• _Page extract_
Kim's the first girl I kissed
I was so nervous that I nearly missed
She's had a couple of kids since then
I haven't seen her since god knows when

Oh oh oh
Oh god I

Every memory of looking out the back door
I had the photo album spread out on my bedroom floor
It's hard to say it, time to say it
Goodbye, goodbye

Every memory of walking out the front door
I found the photo of the friend that I was looking for
It's hard to say it, time to say it
Goodbye, goodbye

I miss that town
I miss the faces
You can't erase
You can't replace it
I miss it now
I can't believe it

So hard to stay
Too hard to leave it


If I could I relive those days
I know the one thing that would never change

Every memory of looking out the back door
I had the photo album spread out on my bedroom floor
It's hard to say it, time to say it
Goodbye, goodbye

Every memory of walking out the front door
I found the photo of the friend that I was looking for
It's hard to say it, time to say it
Goodbye, goodbye

Look at this photograph
Everytime I do it makes me laugh
Everytime I do it makes me

 

no... i'm not really a nickelback fan. but this songs hits home so hard. lately i have been breaking out the photo albums, year books, and my senior book just wishing for the times of those fond memories. i've been nostalgic. i guess when it all just boils down to it i'm not happy with my life. i need to make something out of myself, i've always said i was going to get out of cincinnati and my time is coming. when my lease is up i plan to somehow move away. i'll miss my close friends oh so much and will always cherish them in my gand they will continue to be my close friends no matter what. it's hard for me to let people go whom i once loved. i'm still strugling with the fact that i've lost some recent people. i cry over it.

[Text and item location entries]
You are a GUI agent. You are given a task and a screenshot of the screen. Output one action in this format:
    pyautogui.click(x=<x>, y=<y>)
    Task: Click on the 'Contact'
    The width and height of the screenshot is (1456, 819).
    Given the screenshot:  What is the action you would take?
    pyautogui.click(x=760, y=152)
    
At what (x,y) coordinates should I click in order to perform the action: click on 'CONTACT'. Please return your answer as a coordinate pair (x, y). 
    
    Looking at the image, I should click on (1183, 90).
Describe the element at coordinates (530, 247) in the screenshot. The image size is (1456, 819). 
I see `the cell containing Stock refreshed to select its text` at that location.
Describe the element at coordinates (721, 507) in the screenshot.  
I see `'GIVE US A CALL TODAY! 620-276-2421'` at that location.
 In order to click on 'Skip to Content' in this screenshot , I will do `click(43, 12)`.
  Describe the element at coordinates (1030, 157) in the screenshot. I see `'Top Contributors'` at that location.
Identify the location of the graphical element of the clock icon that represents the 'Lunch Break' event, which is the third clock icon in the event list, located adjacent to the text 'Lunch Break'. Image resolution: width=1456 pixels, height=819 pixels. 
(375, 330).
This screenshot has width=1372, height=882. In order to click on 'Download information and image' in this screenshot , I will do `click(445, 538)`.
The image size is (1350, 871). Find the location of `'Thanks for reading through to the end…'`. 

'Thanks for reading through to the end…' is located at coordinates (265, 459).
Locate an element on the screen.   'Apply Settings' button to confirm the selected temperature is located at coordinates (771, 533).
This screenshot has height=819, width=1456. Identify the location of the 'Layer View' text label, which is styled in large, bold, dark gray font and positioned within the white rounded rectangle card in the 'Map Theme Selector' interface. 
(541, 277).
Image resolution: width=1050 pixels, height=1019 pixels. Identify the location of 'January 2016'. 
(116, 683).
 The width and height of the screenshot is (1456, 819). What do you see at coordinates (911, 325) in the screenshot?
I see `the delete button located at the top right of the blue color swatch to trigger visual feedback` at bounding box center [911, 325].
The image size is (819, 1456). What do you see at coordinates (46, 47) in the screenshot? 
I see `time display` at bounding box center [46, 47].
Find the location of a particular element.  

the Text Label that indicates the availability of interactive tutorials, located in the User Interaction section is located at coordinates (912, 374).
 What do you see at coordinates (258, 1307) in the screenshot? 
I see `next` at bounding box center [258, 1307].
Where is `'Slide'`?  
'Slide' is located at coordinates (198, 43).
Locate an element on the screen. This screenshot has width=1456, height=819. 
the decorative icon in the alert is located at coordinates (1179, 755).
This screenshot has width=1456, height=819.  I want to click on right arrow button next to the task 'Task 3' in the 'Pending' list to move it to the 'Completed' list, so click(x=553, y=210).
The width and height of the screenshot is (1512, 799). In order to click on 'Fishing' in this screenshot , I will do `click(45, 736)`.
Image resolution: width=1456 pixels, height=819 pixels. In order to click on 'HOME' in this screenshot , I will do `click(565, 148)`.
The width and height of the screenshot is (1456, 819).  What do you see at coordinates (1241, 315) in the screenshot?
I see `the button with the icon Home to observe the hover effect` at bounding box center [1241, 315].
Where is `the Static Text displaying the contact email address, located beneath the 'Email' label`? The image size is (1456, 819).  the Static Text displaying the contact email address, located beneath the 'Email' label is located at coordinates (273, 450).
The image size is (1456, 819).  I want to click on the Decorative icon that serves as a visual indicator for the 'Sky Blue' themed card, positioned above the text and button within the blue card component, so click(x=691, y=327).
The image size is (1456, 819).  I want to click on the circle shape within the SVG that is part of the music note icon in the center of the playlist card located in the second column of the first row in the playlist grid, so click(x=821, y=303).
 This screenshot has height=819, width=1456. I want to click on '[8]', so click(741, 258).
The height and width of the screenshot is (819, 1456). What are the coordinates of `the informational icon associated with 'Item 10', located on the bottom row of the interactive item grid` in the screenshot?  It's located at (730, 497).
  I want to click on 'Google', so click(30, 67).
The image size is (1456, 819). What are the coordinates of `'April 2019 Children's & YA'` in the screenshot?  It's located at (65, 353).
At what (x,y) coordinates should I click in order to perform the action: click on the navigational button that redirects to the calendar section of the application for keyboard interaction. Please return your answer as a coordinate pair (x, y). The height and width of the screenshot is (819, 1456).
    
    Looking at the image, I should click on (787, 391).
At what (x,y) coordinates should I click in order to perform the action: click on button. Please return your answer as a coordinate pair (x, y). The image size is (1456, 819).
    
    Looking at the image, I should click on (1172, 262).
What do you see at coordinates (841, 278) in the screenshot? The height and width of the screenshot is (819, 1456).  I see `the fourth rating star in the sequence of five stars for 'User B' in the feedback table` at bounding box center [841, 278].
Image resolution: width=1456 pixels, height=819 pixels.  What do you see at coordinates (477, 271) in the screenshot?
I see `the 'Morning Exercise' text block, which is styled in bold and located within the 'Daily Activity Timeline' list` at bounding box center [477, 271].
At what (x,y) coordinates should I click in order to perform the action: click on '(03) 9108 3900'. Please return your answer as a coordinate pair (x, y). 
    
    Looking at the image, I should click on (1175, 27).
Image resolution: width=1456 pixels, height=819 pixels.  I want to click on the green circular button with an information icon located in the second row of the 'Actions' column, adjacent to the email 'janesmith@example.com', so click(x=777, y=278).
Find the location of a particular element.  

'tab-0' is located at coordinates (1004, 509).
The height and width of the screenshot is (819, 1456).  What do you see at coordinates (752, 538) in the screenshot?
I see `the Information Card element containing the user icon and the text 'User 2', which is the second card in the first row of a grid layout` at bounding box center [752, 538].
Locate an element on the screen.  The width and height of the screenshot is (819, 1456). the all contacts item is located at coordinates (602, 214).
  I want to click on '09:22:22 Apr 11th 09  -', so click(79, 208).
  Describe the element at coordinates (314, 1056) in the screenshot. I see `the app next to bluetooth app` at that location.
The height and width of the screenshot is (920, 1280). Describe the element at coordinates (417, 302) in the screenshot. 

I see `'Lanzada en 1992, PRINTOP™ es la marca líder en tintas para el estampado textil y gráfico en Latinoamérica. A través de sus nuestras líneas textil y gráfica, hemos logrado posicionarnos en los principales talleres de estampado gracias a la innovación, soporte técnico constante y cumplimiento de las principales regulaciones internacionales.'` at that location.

• _To do_
a) Translate this sentence from the lyrics post into Spanish: "when my lease is up i plan to somehow move away."
b) According to the lyrics post, which city has the writer always said they would get out of?
c) List every item the lyrics post says the writer has lately been breaking out.
Base your responses solely on the lyrics post above, not on the listing.

• _Expected results_
a) Cuando termine mi contrato de arrendamiento, planeo mudarme de alguna manera.

b) Cincinnati.

c) Photo albums, year books, and the writer's senior book.